My hardware is tesla V100
my inference code is:
def run_mxnet():
executor = sym_mxnet.simple_bind(ctx=mx.gpu(
0), data=batch_shape, grad_req='null', force_rebind=True)
executor.copy_params_from(arg_params, aux_params)
print('Warming up MXNet')
for i in range(0, 10):
y_gen = executor.forward(is_train=False, data=x)
y_gen[0].wait_to_read()
# Timing
print('Starting MXNet timed run')
start = time.process_time()
for i in range(0, 1000):
y_gen = executor.forward(is_train=False, data=x)
y_gen[0].wait_to_read()
end = time.time()
print(time.process_time() - start)
and my quantization code is:
def run_quantize():
sym, _ = relay.frontend.from_mxnet(sym_mxnet, {'data': batch_shape})
sym, params = testing.create_workload(sym['main'])
# mod, params = relay.frontend.from_mxnet(sym, shape={'data': batch_shape}, arg_params=arg_params, aux_params=aux_params)
# pdb.set_trace()
with relay.quantize.qconfig(skip_k_conv=0, round_for_shift=True):
net = relay.quantize.quantize(sym['main'], params=params)
with relay.build_config(opt_level=3):
graph, lib, params = relay.build(net, 'cuda', 'llvm', params=params)
m = graph_runtime.create(graph, lib, ctx)
# x = np.random.uniform(size=batch_shape)
data_tvm = tvm.nd.array(x.astype('float32'))

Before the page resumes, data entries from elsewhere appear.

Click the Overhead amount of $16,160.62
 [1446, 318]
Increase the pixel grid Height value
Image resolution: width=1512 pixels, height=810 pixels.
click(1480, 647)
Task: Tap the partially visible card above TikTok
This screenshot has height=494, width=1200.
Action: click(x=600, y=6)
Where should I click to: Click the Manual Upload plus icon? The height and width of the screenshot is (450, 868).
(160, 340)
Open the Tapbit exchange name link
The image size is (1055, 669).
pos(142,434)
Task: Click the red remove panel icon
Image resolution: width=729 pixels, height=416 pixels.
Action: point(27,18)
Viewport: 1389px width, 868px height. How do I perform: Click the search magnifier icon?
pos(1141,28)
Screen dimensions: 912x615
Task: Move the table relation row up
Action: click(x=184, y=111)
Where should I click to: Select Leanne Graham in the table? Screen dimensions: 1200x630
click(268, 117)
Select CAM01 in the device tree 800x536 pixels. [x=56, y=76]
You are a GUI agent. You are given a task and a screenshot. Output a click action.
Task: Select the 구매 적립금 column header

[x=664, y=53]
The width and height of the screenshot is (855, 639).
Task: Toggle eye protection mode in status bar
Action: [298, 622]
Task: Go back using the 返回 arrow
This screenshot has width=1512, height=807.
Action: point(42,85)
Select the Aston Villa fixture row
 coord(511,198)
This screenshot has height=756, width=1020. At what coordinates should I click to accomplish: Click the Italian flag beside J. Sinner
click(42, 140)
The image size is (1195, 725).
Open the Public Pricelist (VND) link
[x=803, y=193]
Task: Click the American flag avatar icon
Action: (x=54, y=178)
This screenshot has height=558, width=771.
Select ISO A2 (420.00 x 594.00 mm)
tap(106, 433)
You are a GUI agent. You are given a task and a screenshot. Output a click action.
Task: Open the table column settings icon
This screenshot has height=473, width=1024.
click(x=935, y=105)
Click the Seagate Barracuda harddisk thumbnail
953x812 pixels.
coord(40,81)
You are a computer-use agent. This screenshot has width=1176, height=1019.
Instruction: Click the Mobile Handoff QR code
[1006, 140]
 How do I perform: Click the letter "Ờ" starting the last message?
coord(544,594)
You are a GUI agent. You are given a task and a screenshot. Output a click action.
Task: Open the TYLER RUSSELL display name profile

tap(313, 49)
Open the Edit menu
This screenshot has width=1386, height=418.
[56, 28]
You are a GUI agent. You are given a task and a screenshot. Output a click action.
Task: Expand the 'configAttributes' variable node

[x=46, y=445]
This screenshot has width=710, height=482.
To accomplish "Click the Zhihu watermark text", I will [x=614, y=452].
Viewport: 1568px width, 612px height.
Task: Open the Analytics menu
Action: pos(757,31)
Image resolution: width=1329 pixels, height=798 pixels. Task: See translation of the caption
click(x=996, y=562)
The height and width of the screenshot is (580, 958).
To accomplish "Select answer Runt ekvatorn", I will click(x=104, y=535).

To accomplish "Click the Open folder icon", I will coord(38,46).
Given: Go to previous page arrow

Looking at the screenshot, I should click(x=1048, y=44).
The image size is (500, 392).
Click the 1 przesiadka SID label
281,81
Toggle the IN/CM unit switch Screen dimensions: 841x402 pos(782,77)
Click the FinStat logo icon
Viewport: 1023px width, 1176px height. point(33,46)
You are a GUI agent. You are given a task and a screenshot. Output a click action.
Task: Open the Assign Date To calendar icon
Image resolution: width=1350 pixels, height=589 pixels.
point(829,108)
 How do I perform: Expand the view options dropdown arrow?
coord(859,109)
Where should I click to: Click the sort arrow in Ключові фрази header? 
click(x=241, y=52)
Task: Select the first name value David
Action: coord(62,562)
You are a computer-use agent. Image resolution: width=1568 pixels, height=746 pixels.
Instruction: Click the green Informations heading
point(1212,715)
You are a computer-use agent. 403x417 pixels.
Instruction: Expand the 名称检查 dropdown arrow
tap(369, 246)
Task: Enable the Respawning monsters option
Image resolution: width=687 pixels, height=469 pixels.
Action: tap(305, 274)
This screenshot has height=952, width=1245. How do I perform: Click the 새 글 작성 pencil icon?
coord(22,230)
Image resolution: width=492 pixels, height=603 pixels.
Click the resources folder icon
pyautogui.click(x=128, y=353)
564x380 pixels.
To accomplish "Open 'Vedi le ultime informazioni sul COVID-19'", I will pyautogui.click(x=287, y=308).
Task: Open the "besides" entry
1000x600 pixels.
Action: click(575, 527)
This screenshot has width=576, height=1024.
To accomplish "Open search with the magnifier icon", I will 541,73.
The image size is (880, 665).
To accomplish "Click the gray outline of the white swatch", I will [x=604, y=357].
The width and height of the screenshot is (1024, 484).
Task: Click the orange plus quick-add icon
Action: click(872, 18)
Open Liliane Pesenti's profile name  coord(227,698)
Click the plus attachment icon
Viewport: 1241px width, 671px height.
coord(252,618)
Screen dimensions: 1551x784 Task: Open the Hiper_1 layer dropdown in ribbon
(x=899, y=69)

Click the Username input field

m.set_input(**{k: tvm.nd.array(v, ctx) for k, v in params.items()})
print('Warming up TVM')
for i in range(0, 10):
m.set_input("data", data_tvm)
m.run()
tvm_output = m.get_output(0)
print('Starting TVM timed run')
start = time.process_time()
m.set_input("data", data_tvm)
for i in range(0, 1000):
# m.set_input("data", data_tvm)
m.run()
tvm_output = m.get_output(0)
end = time.time()
print(time.process_time() - start)
as a result, the total time mxnet used is 292s, and quantized is 384s.